My kids use the WTF abbreviation all the time and I think it fits here. What is a girl supposed to do when she’s facing un-employment, her butt has dropped so low it’s resting on the back of her thighs from lack of exercise and her darling man is having a small altercation with the IRS?

The answer to that question should be depression, loads of chocolate, butter and salty foods. Lounging on the couch watching bad TV? Check. Hiding from the rest of the world in dirty sweats and unwashed hair? Check. Not shaving my legs or using beauty products in general? Check and Check.

Except I’m not doing that. I’m happy, productive and serene. I am not looking a gift horse in the mouth either. I’m going to ride this trend for as long as it holds. I don’t know if it’s the yoga, some fluke of brain chemistry or the fact that I’m finally – to paraphrase Cedric the Entertainer – a GROWN ASS WOMAN

I don’t care. I’ll take it. 6 months from now I may be hunkered down in front of Jerry Springer reruns in dirty underwear, rocking back and forth clutching unpaid bills, repeating Rosebud under my breath like a mantra.

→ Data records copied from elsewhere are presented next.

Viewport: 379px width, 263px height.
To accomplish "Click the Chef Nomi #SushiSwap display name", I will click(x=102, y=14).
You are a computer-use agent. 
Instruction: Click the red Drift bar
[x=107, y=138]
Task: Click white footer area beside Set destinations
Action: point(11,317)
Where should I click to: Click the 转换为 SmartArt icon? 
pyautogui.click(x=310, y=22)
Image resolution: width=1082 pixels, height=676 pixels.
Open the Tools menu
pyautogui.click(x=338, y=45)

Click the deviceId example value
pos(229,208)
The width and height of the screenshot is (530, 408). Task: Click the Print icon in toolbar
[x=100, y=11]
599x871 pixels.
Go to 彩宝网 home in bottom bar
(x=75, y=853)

But something inside my rib cage is fluttering and it’s not my heart. It’s lighter and wants to lift me up. It wants me to say, it’s taken care of. The job is out there. Waiting patiently for the time to reveal itself. The world will revolve, the sun will come up, the seasons will turn. The end is sooo not nigh. As my friend Renee in Kona used to ask me. How is your today? Today, my friends, rocks

These times are scary as all get out. I get that. It’s painful, but I do not have to be a pain. Pain is inevitable, but suffering is not. I have two wonderful children, the love of a good man and skills.

The rest, all of it, is not in my hands.